Hay una naturaleza muy particular en los jugadores que, cuando sus compañeros disparan a puerta, salen corriendo enloquecidos hacia el portero. Lo hacen, de hecho, décimas antes de que los compañeros disparen: el compañero está armando la pierna y esos jugadores piensan automáticamente en la segunda jugada, que es el rechace. Se trata de la escuela que depuró hasta el final Raúl González Blanco, que venía a decir que se puede ser un crack mundial y rebañar sin complejos (de hecho es muy difícil ser un crack mundial y no rebañar: no renunciar al sopeo, al barco, a pasar el pan después del pulpo, donde a veces está la gloria, en el aceite y el pimentón). Esa naturaleza particularísima, puro instinto, está relacionada intrínsecamente con los asuntos más graves de la vida, esos que exigen fe hasta el final, un pacto entre la esperanza y tú: si ella no se va, tú sigues corriendo.
El gol de Bellingham contra el Getafe, minuto 95, es el resultado de una maniobra que sólo hizo él dentro del área, ni sus compañeros ni sus rivales: salir hacia el portero con tanta prisa que por momentos parecía que quería interesarse por él. La jugada del tiburón, el olisqueo a sangre fresca cuando los demás no intuyen ni siquiera vida. Esperar el fallo, anticiparse pensando más en el fracaso del portero que intercepta que en el éxito del delantero que dispara. Y así es como a veces se consiguen las cosas. Incluso ganarle al Getafe en el nuevo Bernabéu cubierto, y gracias a la carrerita de un jugador que en cuatro partidos ha empezado a levantar una de esas estatuas que le reprochó Buñuel a Dalí cuando visitó Nueva York y se encontró al pintor hablando mal de él en la prensa: “Pero qué haces, Dalí”. “Yo he venido aquí a levantar mi estatua, no la tuya”.
Bellingham se ha puesto, cargándose el mito de la famosa aclimatación que afectó incluso al otro 5 divino, Zidane, a levantar su estatua y la de un Madrid que se ha encontrado antes de empezar a Liga con su mejor portero lesionado, su mejor defensa lesionado y su mejor delantero lesionado. También sin 9, pero con 5. Va a ser un año divertido. Principalmente porque todos los son, pero quizá este lo será más. La Liga contra la Liga, la pobre expectación que despierta, la desnudez de sus clubes ante otros de cualquier otra competición que levanten el dedito y se lleven a un futuro crack, sus escándalos arbitrales, sus audiencias.
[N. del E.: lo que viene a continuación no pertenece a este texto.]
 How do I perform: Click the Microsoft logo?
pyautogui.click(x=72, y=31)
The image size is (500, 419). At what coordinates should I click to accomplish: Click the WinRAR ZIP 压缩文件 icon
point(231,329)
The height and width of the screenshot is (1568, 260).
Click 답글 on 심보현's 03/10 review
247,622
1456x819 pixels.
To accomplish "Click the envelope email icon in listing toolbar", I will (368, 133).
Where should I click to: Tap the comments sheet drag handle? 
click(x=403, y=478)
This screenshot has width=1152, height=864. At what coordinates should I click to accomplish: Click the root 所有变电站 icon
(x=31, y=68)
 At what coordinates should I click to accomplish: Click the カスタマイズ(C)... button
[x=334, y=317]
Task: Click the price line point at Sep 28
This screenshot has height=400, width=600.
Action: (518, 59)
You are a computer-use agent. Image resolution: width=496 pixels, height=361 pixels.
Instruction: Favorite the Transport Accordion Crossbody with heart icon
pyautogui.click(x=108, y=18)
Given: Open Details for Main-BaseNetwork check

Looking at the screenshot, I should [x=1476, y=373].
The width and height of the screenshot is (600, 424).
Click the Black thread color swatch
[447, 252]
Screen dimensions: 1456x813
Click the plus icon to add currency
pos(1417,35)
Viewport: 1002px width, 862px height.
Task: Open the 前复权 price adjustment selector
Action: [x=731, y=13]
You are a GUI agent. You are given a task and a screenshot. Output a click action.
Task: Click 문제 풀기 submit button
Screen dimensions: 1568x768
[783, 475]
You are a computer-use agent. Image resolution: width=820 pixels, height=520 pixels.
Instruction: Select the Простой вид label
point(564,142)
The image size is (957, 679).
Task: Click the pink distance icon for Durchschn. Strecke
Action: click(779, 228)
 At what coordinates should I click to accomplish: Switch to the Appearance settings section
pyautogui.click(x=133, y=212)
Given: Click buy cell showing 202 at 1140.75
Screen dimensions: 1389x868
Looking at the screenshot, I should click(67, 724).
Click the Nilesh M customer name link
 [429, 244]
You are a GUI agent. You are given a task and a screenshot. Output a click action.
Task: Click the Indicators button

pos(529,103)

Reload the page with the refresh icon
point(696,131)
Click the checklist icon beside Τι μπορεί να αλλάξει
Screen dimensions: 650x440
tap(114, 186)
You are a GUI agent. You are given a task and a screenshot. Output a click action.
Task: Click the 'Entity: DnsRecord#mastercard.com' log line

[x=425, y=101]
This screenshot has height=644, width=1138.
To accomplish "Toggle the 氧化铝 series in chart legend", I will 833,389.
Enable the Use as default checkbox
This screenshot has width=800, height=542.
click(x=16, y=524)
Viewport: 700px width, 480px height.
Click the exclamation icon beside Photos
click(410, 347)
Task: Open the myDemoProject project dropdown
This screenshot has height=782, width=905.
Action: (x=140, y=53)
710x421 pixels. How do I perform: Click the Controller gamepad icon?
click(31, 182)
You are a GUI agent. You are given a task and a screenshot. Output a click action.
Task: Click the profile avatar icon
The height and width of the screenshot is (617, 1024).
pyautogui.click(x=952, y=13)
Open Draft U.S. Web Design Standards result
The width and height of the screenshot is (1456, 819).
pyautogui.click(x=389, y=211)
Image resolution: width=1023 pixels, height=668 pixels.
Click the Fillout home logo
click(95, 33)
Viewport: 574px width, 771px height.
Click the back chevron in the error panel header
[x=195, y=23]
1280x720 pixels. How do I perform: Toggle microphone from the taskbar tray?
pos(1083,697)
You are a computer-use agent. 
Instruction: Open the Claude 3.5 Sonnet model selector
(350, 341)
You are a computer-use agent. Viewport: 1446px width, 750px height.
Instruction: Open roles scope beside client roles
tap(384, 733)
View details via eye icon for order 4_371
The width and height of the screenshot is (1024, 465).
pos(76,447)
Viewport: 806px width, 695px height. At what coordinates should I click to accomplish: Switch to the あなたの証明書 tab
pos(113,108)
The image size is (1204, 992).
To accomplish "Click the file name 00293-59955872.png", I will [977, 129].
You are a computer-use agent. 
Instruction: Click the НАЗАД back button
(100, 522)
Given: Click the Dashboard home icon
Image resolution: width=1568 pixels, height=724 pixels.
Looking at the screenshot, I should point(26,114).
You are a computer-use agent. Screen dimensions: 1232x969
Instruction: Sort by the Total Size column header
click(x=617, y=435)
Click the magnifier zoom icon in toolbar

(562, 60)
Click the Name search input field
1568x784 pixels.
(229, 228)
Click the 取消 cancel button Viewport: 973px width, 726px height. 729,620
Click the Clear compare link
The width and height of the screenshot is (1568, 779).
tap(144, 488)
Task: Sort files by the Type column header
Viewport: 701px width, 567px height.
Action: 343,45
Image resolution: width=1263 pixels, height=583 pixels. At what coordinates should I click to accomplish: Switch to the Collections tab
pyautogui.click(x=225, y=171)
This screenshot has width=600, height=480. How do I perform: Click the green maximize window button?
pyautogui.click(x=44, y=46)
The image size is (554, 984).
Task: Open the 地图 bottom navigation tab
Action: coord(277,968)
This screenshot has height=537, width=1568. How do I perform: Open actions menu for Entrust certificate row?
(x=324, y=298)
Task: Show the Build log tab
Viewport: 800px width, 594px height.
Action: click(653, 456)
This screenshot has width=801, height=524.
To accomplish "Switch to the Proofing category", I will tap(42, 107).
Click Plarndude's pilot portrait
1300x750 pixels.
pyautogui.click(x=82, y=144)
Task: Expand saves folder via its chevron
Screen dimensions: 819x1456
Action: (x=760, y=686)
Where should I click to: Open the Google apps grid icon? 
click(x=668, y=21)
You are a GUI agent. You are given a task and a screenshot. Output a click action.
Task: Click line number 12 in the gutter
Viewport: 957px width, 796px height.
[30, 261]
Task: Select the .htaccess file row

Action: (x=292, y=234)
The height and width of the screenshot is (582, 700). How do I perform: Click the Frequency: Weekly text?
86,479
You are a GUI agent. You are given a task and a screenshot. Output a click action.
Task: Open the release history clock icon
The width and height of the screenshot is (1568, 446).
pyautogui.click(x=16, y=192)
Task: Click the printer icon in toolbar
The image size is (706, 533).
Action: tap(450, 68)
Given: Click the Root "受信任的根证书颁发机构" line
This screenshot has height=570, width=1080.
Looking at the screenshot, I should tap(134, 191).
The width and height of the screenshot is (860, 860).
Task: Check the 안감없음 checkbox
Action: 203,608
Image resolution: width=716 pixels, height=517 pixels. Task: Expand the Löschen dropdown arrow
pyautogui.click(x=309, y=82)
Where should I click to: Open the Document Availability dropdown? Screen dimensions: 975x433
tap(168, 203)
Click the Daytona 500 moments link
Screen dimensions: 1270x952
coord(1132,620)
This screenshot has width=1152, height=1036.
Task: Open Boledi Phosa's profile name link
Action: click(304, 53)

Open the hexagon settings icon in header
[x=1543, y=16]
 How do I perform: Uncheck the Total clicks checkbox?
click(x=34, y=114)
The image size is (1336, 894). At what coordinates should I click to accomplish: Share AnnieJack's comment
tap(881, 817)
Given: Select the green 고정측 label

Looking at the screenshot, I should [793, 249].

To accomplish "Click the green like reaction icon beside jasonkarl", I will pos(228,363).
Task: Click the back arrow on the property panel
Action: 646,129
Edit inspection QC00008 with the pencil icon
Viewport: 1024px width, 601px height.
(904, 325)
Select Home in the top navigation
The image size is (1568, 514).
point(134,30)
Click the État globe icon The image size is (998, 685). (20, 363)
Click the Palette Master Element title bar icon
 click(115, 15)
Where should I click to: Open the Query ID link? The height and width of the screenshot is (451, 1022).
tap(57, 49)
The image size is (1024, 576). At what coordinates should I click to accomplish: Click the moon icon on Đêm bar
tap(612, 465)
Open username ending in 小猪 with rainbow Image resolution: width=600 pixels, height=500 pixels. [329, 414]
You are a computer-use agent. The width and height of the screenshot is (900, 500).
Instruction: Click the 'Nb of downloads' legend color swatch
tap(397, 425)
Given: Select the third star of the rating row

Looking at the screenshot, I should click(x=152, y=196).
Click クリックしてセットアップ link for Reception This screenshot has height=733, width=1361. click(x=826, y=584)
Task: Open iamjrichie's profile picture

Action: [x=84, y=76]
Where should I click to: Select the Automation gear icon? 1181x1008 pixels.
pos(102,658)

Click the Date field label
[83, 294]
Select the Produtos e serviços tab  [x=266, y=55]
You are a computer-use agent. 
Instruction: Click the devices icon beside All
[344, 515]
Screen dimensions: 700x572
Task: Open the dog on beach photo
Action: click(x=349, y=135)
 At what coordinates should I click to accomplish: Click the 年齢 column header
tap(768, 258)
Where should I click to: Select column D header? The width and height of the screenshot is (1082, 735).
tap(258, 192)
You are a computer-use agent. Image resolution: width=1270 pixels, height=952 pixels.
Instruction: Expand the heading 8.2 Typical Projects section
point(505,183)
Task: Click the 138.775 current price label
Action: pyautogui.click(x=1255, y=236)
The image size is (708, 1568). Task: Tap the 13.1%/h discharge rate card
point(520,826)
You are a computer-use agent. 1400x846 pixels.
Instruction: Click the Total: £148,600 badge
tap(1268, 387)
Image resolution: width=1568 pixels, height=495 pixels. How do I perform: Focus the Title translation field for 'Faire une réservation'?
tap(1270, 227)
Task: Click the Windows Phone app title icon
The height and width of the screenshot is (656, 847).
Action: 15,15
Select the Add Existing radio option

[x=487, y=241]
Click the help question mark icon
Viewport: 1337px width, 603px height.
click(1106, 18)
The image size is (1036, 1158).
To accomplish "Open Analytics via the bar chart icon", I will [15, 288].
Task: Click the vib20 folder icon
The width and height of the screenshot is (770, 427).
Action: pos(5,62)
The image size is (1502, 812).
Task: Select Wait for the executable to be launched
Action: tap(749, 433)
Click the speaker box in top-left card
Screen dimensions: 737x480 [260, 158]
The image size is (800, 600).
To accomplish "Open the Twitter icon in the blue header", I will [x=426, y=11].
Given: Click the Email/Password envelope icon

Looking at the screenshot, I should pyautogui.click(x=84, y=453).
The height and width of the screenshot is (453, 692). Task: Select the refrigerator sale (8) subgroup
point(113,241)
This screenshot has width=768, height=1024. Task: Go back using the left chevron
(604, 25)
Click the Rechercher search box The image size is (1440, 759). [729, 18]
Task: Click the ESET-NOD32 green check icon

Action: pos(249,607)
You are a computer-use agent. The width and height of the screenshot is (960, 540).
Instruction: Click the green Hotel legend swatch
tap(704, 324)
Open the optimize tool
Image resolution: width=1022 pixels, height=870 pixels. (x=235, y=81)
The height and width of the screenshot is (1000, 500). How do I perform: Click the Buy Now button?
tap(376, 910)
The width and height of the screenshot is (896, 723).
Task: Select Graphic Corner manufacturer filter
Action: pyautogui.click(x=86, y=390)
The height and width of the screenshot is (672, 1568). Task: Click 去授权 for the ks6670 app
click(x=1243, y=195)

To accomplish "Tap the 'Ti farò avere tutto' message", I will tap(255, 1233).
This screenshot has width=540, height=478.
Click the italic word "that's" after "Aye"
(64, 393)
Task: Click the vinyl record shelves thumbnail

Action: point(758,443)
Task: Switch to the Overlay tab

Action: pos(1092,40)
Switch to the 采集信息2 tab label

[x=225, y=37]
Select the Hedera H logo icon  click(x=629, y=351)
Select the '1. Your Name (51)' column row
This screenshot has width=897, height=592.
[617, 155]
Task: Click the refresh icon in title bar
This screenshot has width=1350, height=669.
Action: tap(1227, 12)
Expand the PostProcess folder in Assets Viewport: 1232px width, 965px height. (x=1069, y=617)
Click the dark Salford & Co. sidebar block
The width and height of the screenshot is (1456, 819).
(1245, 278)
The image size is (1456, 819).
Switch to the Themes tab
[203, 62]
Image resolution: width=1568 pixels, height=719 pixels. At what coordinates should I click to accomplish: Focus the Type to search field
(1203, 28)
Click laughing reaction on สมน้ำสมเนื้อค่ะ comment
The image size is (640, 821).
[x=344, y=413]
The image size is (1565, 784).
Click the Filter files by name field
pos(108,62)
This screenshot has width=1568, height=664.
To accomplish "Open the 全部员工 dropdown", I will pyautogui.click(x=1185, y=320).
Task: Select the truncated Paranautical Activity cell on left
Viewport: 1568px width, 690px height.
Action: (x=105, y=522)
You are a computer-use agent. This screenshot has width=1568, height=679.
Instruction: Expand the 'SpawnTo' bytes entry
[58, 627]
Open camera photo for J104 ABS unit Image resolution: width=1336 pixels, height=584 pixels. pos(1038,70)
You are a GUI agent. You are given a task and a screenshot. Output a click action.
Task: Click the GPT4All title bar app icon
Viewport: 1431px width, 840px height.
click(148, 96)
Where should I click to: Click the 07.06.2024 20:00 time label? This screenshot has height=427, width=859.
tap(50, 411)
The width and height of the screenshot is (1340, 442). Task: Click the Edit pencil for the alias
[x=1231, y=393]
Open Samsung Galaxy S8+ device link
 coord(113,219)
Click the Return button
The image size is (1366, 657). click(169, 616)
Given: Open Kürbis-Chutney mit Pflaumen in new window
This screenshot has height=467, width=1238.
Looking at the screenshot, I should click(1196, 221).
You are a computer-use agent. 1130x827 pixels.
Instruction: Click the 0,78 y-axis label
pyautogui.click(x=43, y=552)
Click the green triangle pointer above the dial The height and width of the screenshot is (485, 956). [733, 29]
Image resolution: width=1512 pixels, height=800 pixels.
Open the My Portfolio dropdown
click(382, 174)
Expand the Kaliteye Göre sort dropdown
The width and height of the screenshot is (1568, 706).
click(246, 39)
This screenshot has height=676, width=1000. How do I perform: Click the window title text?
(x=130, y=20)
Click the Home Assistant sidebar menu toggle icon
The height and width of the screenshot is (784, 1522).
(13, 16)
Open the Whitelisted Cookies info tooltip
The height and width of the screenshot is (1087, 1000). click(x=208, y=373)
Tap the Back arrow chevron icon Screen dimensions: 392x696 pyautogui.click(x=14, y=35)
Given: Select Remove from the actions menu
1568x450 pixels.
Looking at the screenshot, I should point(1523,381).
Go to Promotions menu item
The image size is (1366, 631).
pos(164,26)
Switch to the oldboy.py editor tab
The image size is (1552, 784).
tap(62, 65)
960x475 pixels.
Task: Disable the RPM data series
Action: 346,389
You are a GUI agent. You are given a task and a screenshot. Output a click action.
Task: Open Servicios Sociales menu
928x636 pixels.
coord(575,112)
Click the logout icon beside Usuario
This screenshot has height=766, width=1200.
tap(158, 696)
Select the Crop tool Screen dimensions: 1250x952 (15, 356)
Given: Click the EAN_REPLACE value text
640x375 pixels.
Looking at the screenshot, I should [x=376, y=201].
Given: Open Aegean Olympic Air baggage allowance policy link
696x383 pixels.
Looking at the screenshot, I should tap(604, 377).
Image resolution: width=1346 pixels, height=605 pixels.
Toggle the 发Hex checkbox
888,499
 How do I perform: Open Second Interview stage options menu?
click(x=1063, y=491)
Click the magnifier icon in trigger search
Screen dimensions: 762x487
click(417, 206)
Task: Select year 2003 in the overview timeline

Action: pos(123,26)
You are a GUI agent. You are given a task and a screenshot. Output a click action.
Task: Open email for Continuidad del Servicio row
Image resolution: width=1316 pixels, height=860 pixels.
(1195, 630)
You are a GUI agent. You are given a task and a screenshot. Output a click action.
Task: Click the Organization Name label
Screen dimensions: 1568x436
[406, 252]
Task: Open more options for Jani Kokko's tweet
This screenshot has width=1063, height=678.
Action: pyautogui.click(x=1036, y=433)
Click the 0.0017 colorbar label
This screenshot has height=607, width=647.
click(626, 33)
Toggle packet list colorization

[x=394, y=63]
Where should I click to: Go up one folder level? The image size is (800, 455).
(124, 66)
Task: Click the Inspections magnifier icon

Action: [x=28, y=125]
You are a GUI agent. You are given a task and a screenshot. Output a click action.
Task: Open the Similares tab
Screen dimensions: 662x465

Los carteles de los bares anunciando los partidos de los Premier, y no sólo en Mallorca; pronto estarán anunciándolos en Caldas de Reis. ¿Qué estímulos da esto? Salvo los mejores jugadores de Madrid y Barcelona (los Pedri, los Bellingham, y veremos hasta cuándo), la expectación que tiene esta Liga es saber qué jugadores destacarán y jugarán en Inglaterra, Italia o Arabia la próxima temporada.
Es un paisaje triste pero es el paisaje que se ha estado dibujando en los últimos tiempos y no será porque no se ha avisado: después de Messi y Cristiano, ¿qué? El paisaje económico que merecemos. Un potencial extraordinario, unos clubes grandes ganadores de Champions que hace diez años paralizaban el mundo cuando se enfrentaban entre ellos, y aquí estamos pendientes de que alguien falle para colarnos entre las otras ligas y marcar el gol de la victoria en el 95.